TO DO:
Beneath this line are entries. Copy the range from the line with "You are a GUI" to the line with "the Download icon", ends included, exactly; leave pictures out.

DATASET RECORDS:
────────────────────
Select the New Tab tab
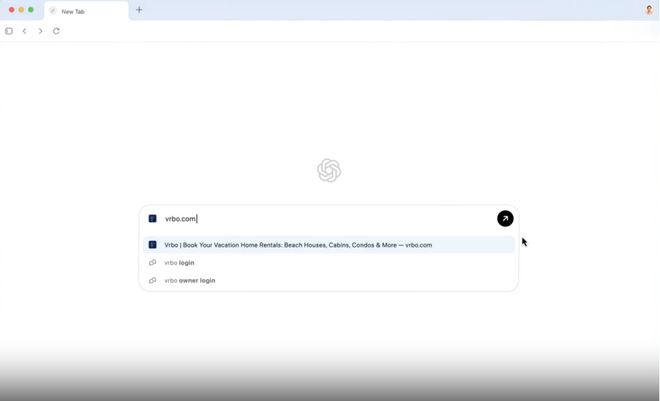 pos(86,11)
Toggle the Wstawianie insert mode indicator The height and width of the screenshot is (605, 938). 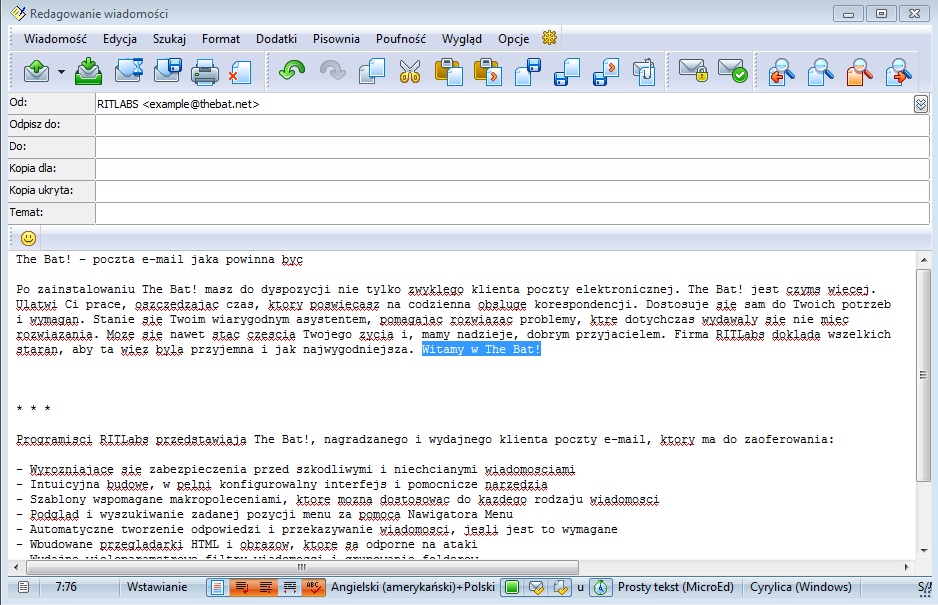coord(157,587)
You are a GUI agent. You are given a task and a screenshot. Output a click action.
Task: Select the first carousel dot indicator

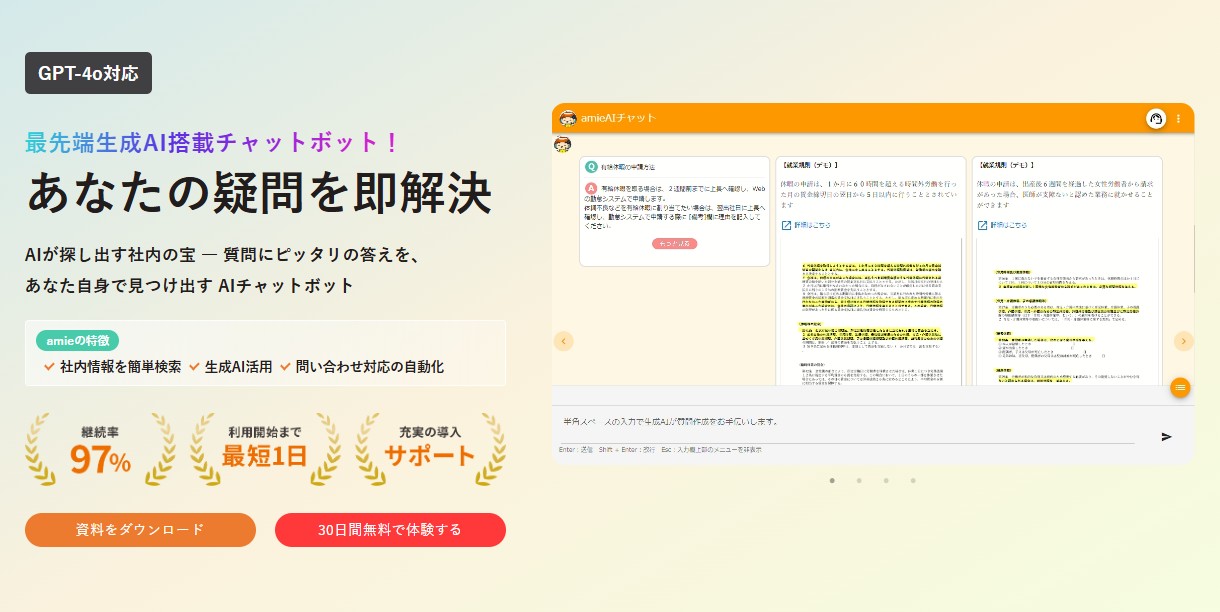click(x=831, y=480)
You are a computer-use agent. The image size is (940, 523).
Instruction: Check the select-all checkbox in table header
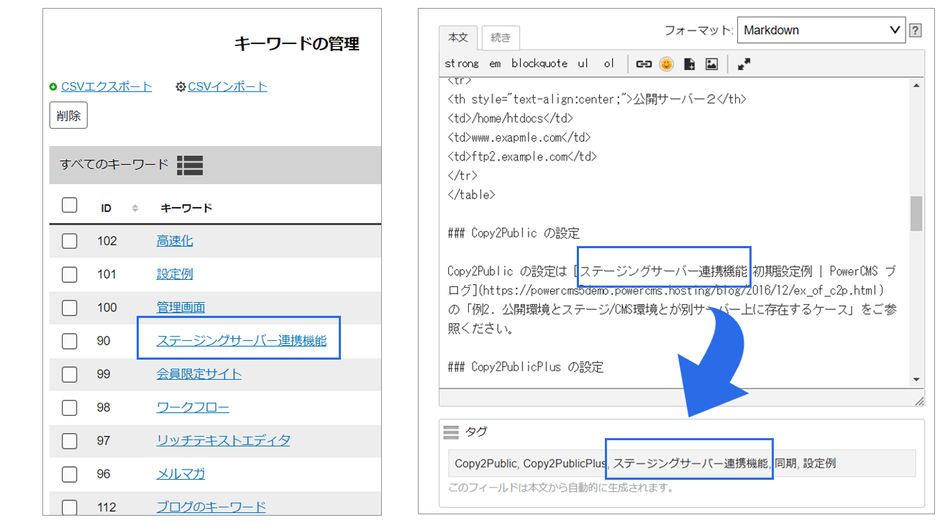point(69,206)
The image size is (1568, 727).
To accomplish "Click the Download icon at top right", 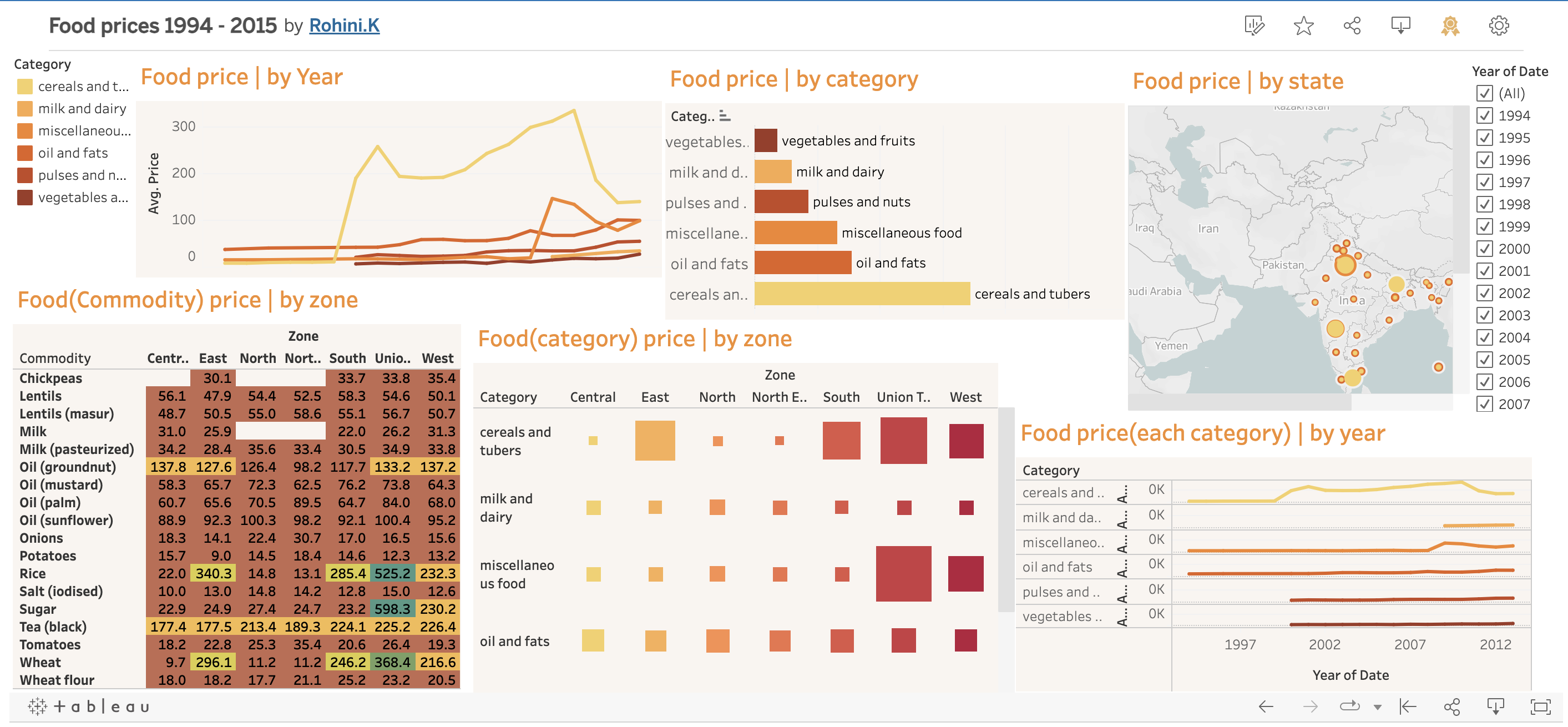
────────────────────
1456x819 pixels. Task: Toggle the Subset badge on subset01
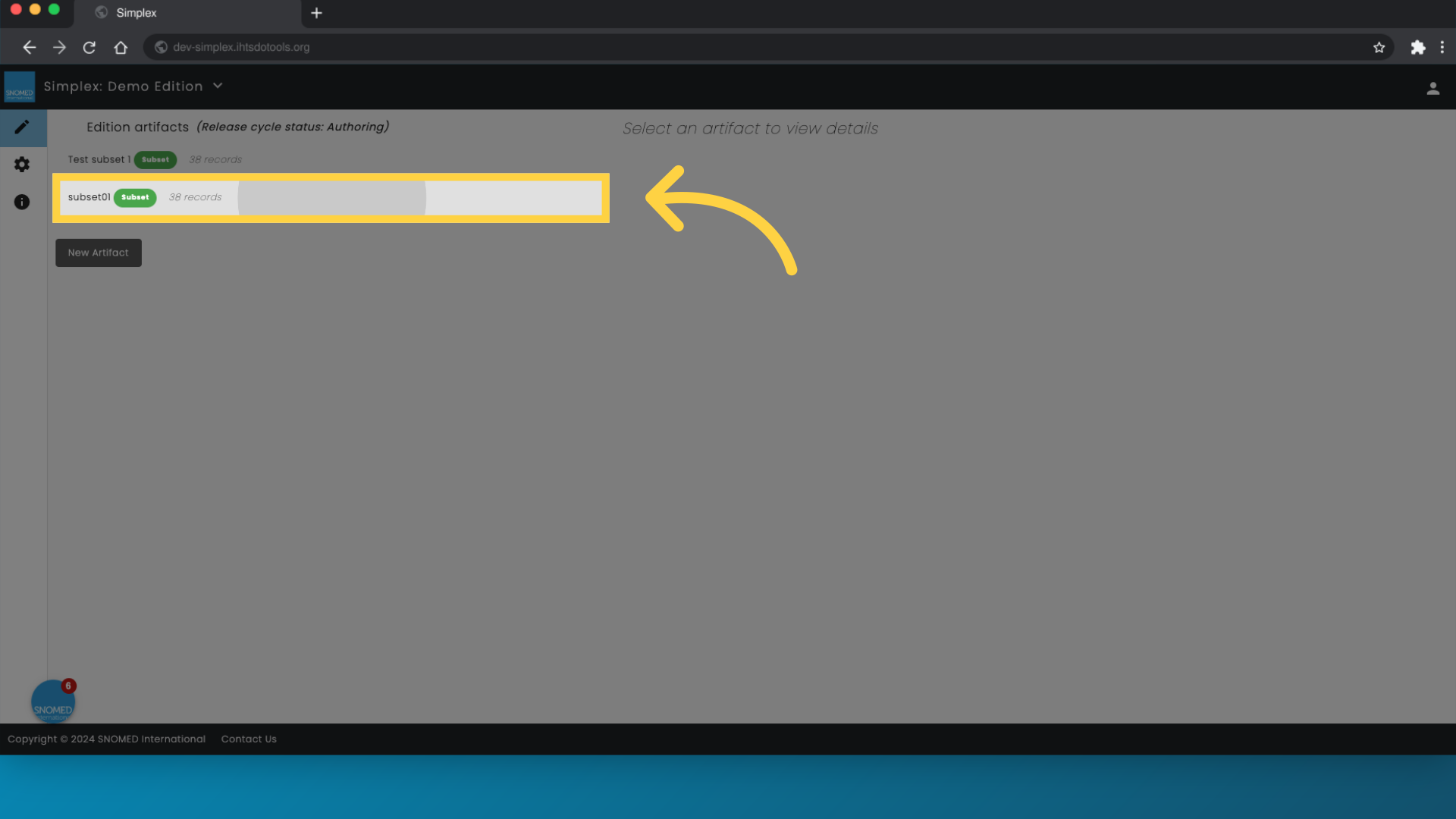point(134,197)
────────────────────
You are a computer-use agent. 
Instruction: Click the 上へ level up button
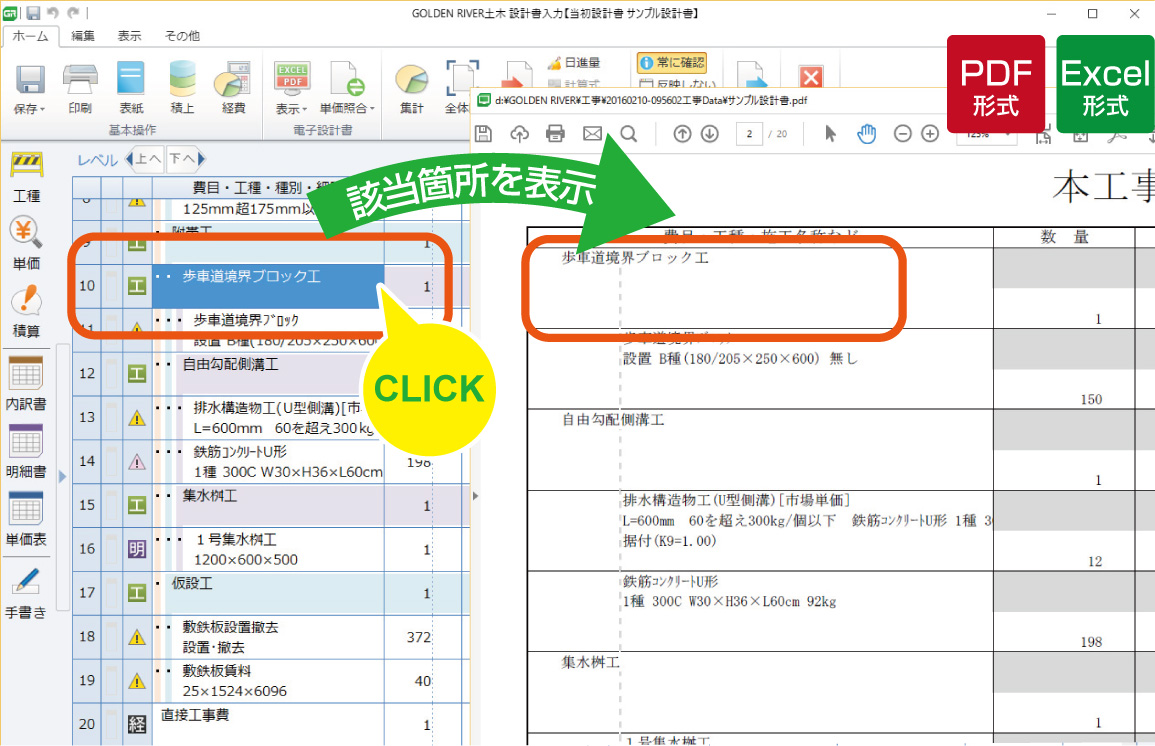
────────────────────
RESPONSE TO THIS EXERCISE:
You are a GUI agent. You are given a task and a screenshot. Output a click action.
Task: Select the first carousel dot indicator

click(x=831, y=480)
You are a computer-use agent. The image size is (940, 523).
Instruction: Check the select-all checkbox in table header
point(69,206)
The image size is (1568, 727).
To accomplish "Click the Download icon at top right", 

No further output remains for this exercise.